*The problem*.
Below are the records; return every line from the one that contains "Given: Click the globe website icon" to the last, exactly, skipping the pictures.

Dataset excerpts:

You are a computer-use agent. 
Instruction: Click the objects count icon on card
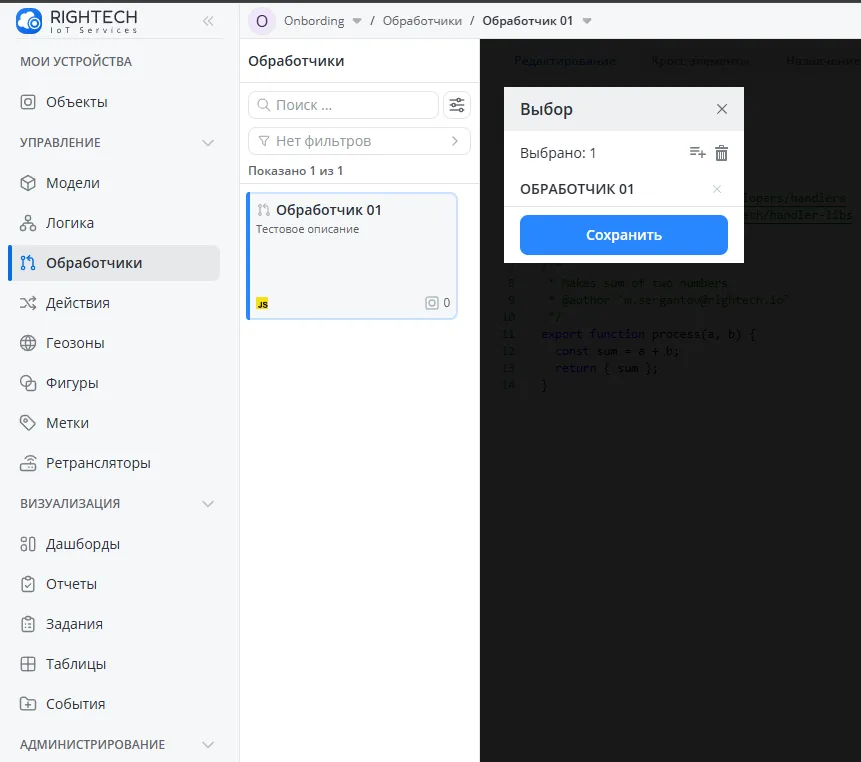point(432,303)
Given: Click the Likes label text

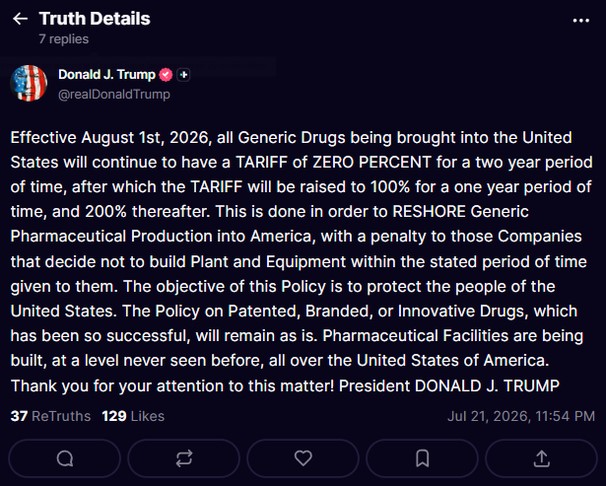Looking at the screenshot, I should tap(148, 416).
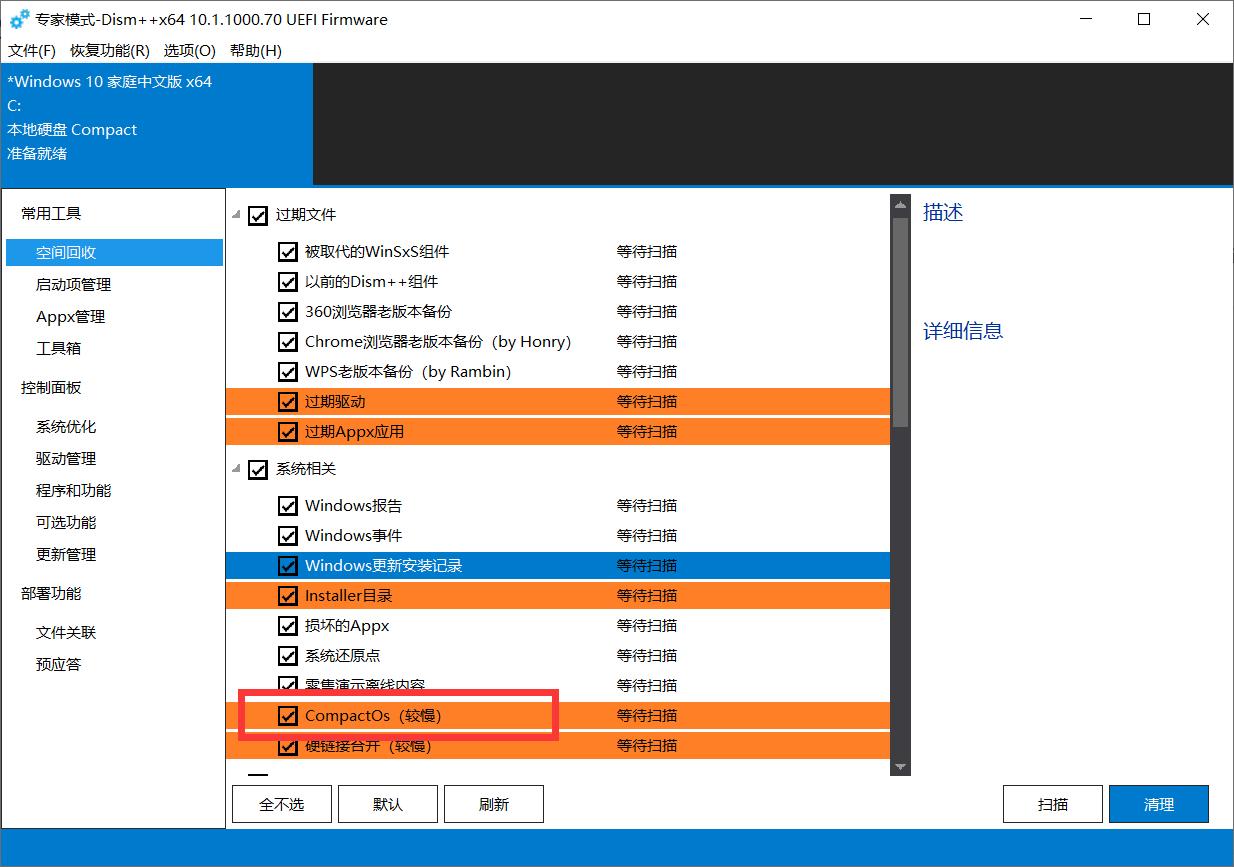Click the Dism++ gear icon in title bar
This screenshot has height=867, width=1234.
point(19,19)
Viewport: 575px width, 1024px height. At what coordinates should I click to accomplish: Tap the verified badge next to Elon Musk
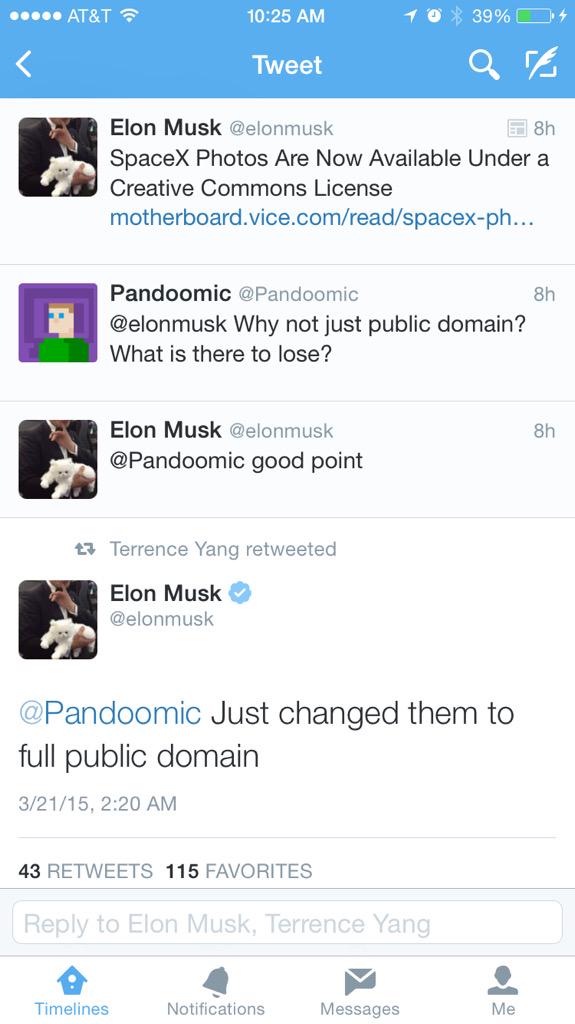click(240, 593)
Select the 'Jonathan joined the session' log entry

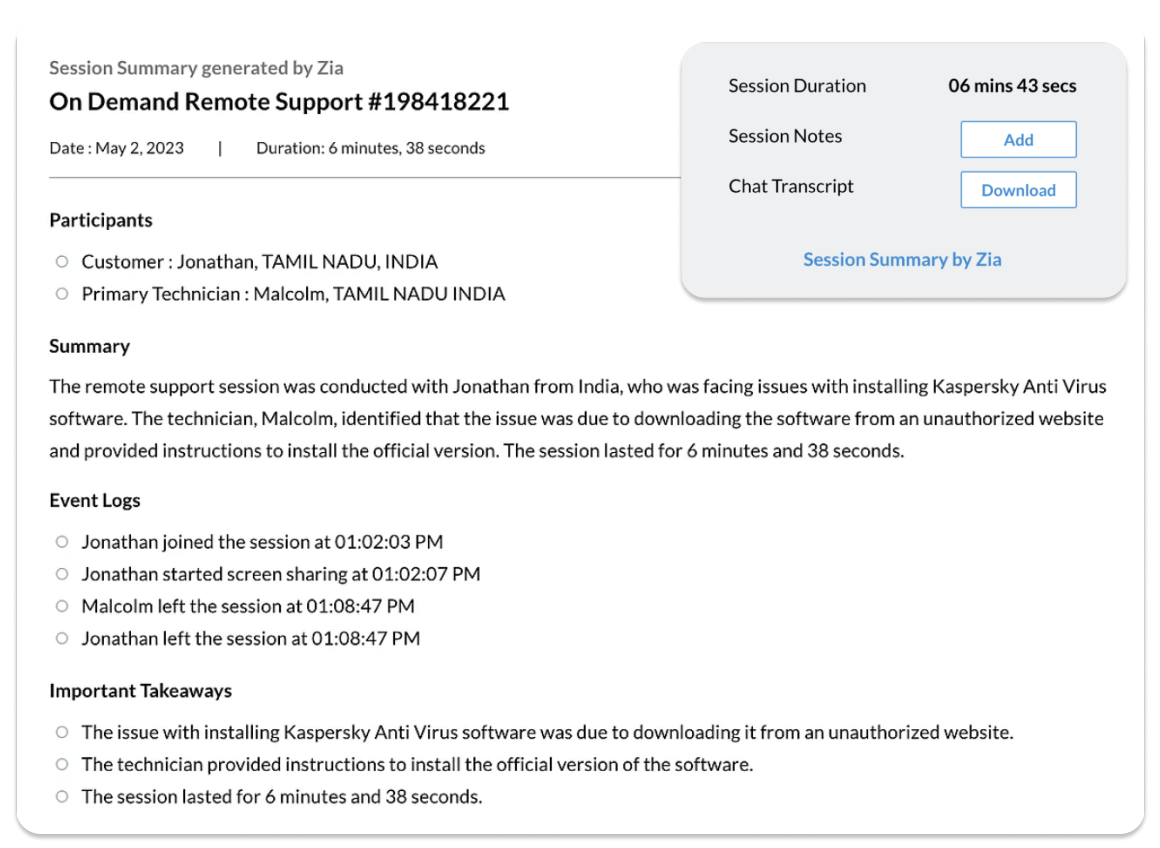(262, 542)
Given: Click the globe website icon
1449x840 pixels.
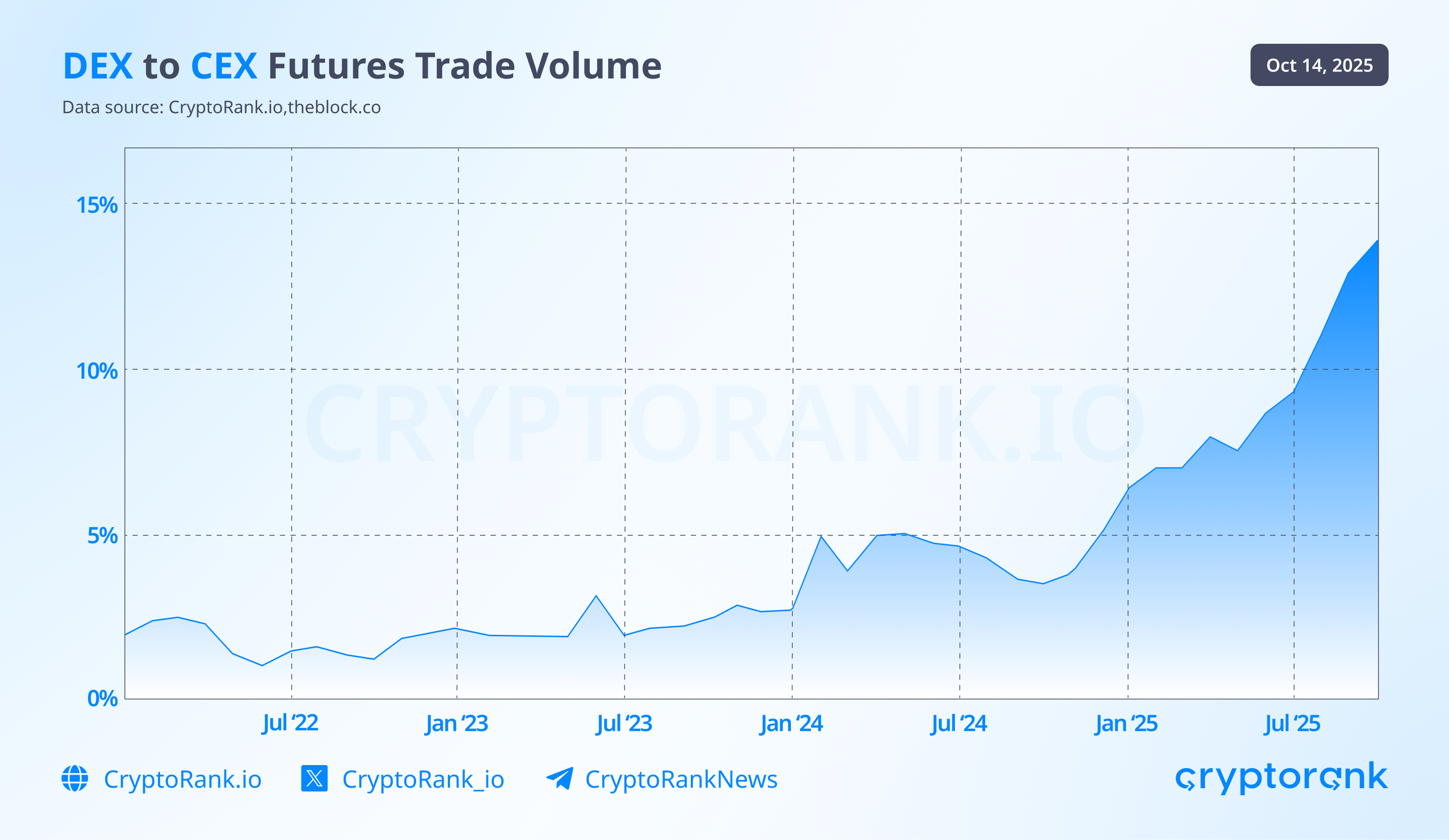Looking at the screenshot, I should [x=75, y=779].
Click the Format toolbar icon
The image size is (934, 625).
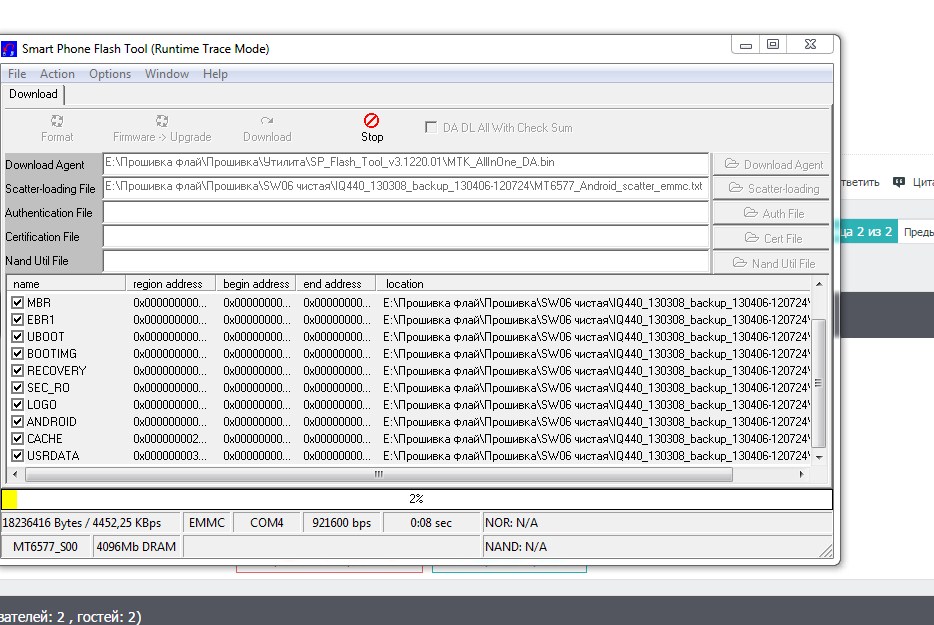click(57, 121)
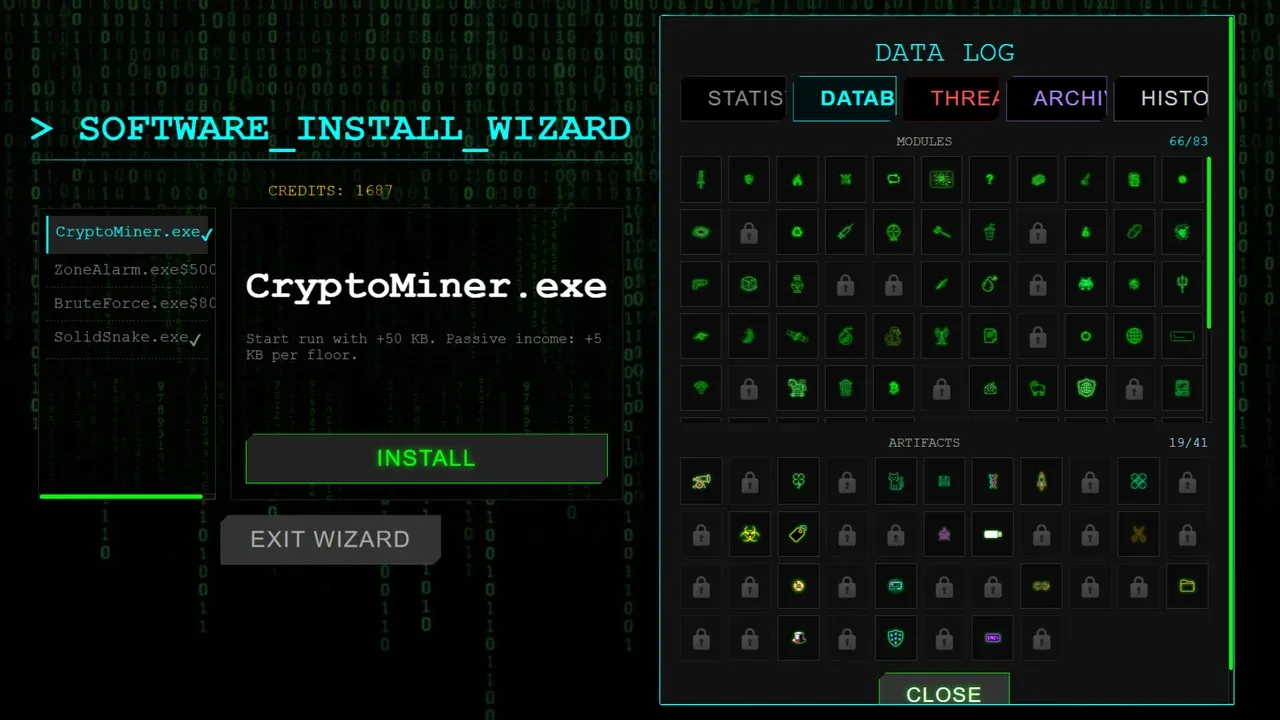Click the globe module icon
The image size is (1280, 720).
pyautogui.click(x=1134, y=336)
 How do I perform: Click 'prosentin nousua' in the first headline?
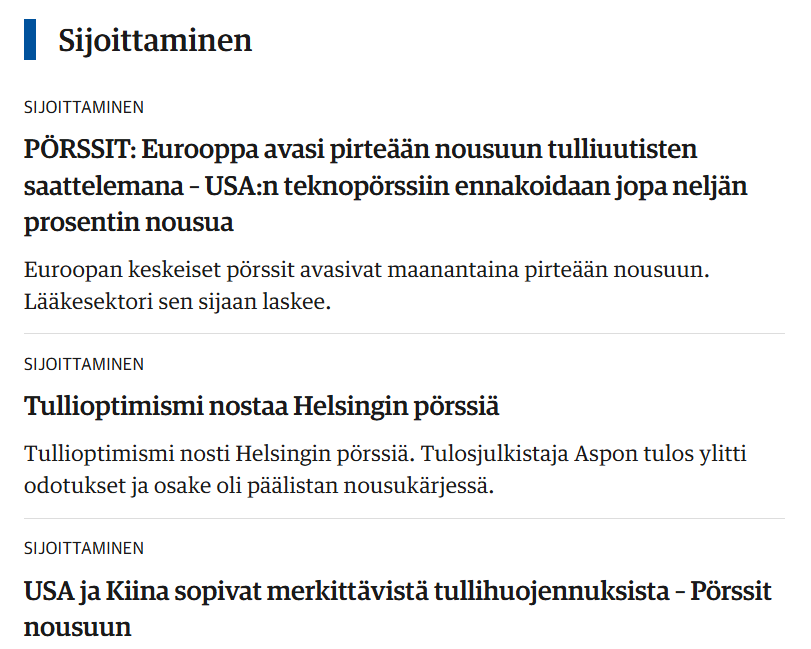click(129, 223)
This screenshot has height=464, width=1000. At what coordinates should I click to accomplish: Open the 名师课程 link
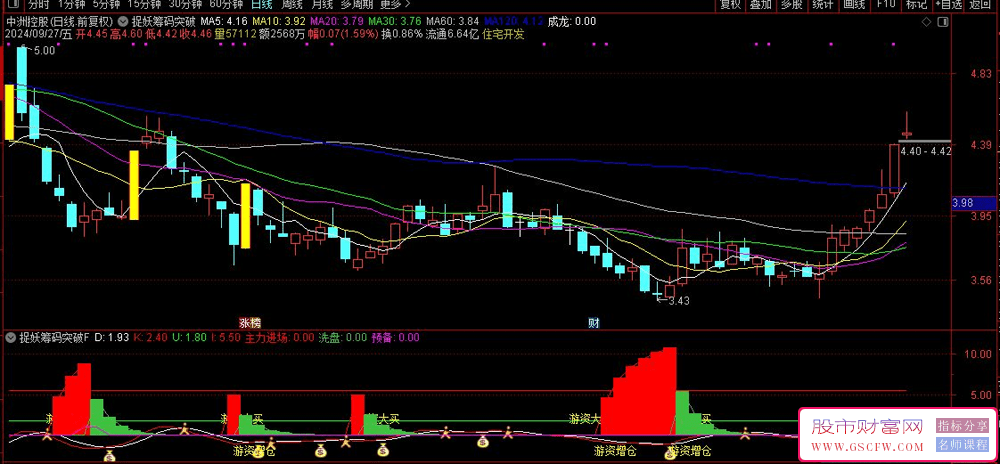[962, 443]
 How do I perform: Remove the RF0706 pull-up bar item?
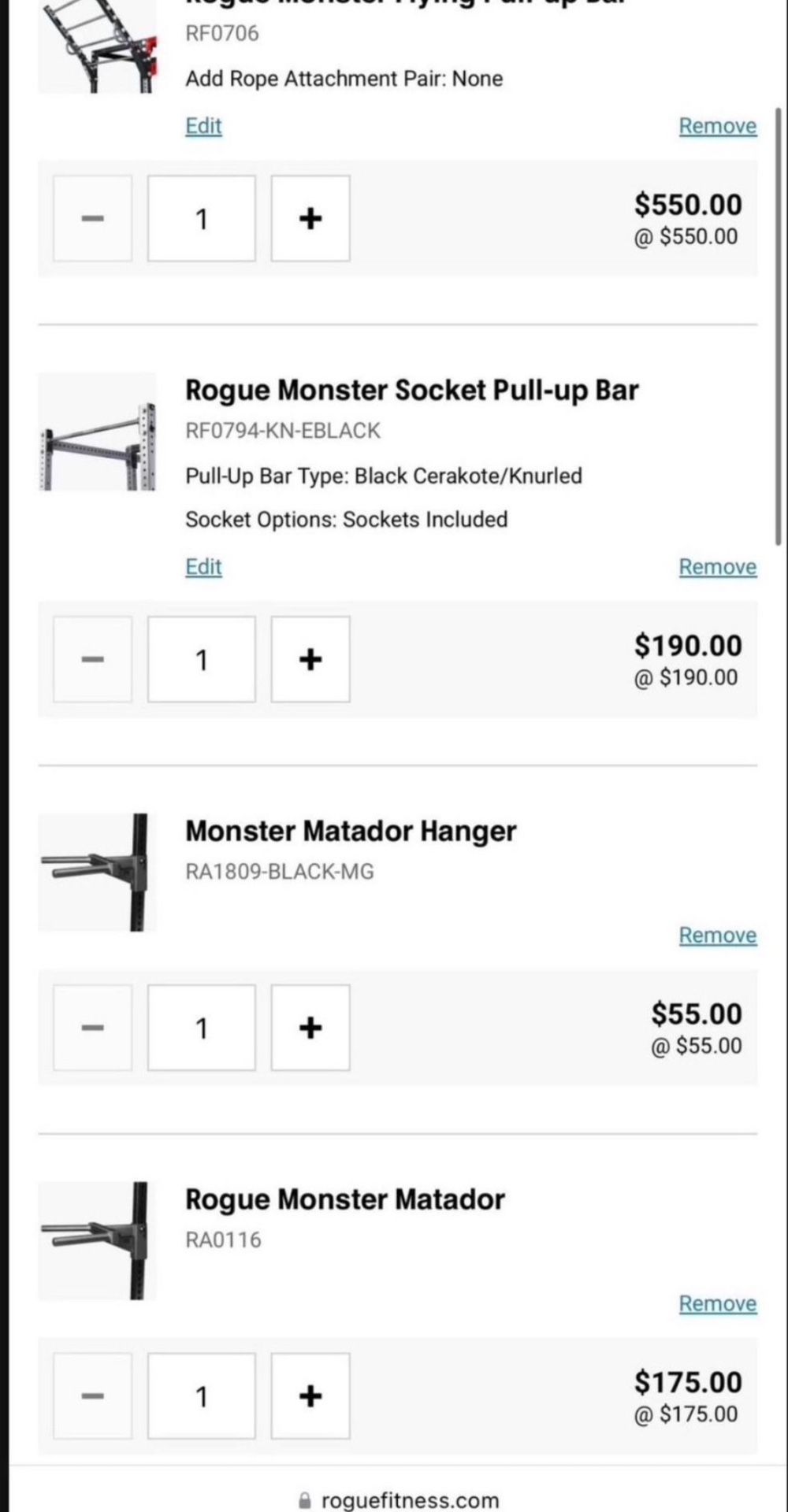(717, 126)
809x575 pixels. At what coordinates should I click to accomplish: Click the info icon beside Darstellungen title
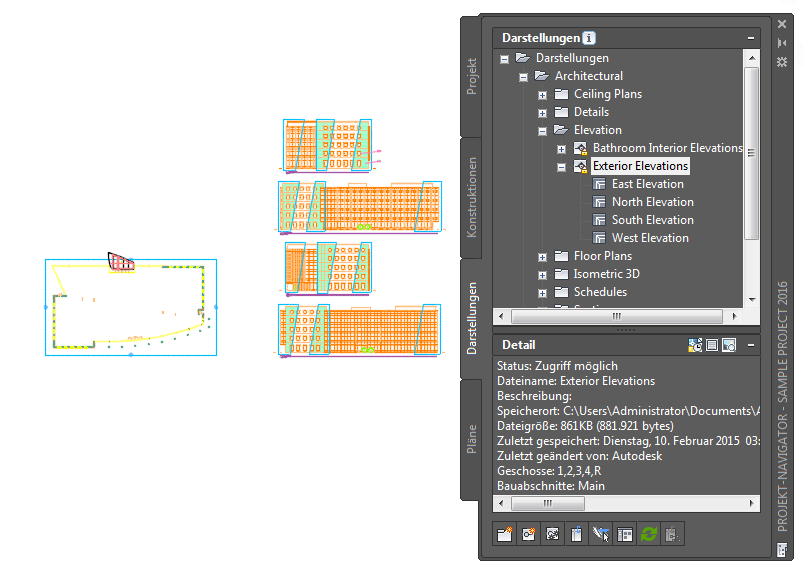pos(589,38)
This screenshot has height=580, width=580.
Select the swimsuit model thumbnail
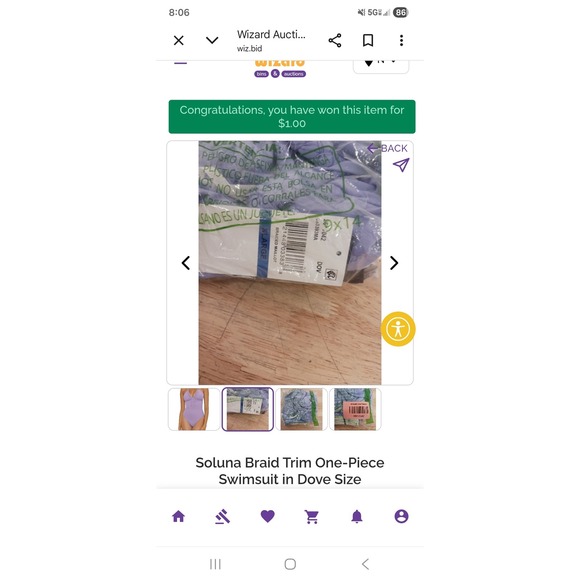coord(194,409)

*Written answer*.
Given: Click the globe website icon
1449x840 pixels.
Looking at the screenshot, I should [x=75, y=779].
Click the Format toolbar icon
The image size is (934, 625).
click(57, 121)
Click the globe module icon
The image size is (1280, 720).
pyautogui.click(x=1134, y=336)
 How do I perform: Click 'prosentin nousua' in the first headline?
click(129, 223)
This screenshot has height=464, width=1000. At what coordinates should I click to accomplish: Open the 名师课程 link
[962, 443]
 How do I perform: Remove the RF0706 pull-up bar item?
(717, 126)
809x575 pixels. At what coordinates should I click to accomplish: Click the info icon beside Darstellungen title
pos(589,38)
This screenshot has height=580, width=580.
Select the swimsuit model thumbnail
coord(194,409)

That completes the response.